New Delhi: It was a team that had spent decades on the margins of Indian domestic cricket, but on Saturday, as captain Paras Dogra declared the innings, Jammu & Kashmir were no longer the underdog story. They defeated eight-time winners Karnataka on the basis of a first innings lead of 291 runs after the game was drawn. They were champions, history-makers.

For the first time since their Ranji journey began in 1959, J&K have a title to call their own. A moment carved out of resilience and an unshakeable belief that they belonged, despite infrastructural and systematic deficits.
The J&K chief minister, Omar Abdullah, and bigwigs of the administration, cricket and government, were at Hubballi to witness the etch the moment for a lifetime.
Having dominated the match on each of the five days, Qamran Iqbal and Sahil Lotra laced the occasion with an unbeaten 197–run stand to rub in the domination over their formidable opponents. Iqbal, on 94 overnight, registered a magnificent Ranji final century – his second first-class ton. It was doubly special as Iqbal was originally dropped but called up on a day’s notice after the injury to senior batter and opener Shubham Khajuria. The Srinagar player rushed to the ground off his flight. He finished with an unbeaten 160, a contribution that will taste sweeter.
J&K looked to declare – they buried Karnataka with a massive 584-run overall lead – but not before Sahil Lotra also bringing up his century. Lotra too had replaced the injured Vanshaj Sharma and the all-rounder turned up, and how – an unbeaten 101 in the second innings, 72 in the first and 1/50 in the first innings.

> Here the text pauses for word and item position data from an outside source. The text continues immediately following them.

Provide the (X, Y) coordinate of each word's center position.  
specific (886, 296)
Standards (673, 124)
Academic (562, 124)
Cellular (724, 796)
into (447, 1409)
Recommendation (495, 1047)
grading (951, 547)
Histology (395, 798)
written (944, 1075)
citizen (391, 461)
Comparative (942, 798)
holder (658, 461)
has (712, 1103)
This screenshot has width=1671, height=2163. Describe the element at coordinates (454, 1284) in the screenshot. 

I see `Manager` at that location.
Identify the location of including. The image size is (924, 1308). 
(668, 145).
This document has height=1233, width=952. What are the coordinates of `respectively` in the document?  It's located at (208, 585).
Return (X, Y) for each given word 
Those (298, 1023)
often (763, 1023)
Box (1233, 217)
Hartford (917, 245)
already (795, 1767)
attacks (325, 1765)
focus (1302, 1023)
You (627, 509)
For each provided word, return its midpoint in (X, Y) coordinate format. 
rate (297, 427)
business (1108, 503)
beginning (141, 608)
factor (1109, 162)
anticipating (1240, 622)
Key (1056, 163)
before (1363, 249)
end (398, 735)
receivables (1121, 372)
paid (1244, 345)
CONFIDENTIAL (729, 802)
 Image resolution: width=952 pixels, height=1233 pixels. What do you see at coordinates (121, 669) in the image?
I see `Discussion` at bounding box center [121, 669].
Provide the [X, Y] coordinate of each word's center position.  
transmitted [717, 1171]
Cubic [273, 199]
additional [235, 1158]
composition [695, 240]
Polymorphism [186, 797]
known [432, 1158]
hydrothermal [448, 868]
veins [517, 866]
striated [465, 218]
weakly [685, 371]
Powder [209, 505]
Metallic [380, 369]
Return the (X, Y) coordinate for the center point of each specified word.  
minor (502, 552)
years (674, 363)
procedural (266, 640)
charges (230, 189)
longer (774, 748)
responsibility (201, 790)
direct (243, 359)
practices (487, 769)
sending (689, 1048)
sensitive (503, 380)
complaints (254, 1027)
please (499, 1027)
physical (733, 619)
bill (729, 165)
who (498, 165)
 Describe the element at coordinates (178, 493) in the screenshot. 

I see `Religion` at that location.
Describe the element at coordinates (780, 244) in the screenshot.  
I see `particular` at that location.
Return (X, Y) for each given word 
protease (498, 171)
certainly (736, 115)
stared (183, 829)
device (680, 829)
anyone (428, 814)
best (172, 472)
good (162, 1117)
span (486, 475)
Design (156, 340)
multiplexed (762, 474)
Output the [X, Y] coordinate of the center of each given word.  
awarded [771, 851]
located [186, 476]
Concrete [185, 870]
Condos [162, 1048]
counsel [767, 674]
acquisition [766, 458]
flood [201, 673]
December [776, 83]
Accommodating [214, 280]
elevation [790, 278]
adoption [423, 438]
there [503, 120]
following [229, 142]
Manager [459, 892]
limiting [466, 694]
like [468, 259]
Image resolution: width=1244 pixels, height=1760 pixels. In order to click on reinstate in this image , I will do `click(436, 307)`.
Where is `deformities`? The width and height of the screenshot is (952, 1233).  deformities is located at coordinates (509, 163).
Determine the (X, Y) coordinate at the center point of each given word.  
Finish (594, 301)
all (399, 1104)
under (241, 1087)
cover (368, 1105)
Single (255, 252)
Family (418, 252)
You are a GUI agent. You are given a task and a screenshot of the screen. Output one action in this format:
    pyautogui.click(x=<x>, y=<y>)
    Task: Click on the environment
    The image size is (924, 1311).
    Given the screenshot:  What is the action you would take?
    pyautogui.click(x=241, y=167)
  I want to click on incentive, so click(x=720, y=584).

It ended up being a wicketless day for Karnataka – who saw the writing on the wall on Day 4 itself – as they were thoroughly out-batted and out-bowled. Their only chance to get back in the game was to dismiss J&K cheaply in their second innings and then chase it down. They even had J&K wobble at 11/2, but Iqbal saw off the new ball with an unorthodox technique and footwork that threw the bowlers’ lines off. He stitched back-to-back fifty-run partnerships with Dogra (16) and Abdul Samad (32) to take the game further away from Karnataka.
“Today, there was a wave in the country that wanted to see J&K win,” coach Ajay Sharma told the broadcaster. “Even last year the momentum was great, we were winning outright. But missing out by 1 run against Kerala in the quarter-final last year was a great reminder of small margins. We thought that loss would haunt us for long but it didn’t.”
Auqib Nabi finished as the season’s leading wicket-taker – 60 scalps after a five-wicket haul in the first innings. After initial hiccups in the season and being dropped, Samad finished the team’s leading run-scorer with 749 runs.
“I have no words, to be honest, I think it will take some time to describe what I’m feeling right now,” said Dogra – the 41-year-old scored 637 runs and crossed 10,000 Ranji runs. “I’m very lucky that I got a group like this, I got an association like this that supported and to rub shoulders with these guys. It just has been amazing.”
He added that missing out on semi-final qualification by one run last season motivated them to go all the way this season. “We learned from that one run. From the beginning we were talking about that… each and every run is very crucial from the league games. So, whenever we went in, we were like just give your 100 percent, whatever the result is, we don’t care, but we just don’t want to repeat it again.”
As they celebrate the historic win, something transformational could unfold in the backdrop. For a region that has no dearth of talent, players hope that many more young ones will be nudged to pick up bat and ball.
The infrastructure in J&K still pales in comparison with the powerhouses they outplayed this season, but their journey will serve as an inspiration to the less privileged that they too can make it despite the odds stacked against them. And perhaps this victory is not just a moment for jubilant celebrations, but the first ripple in the wave of lasting change.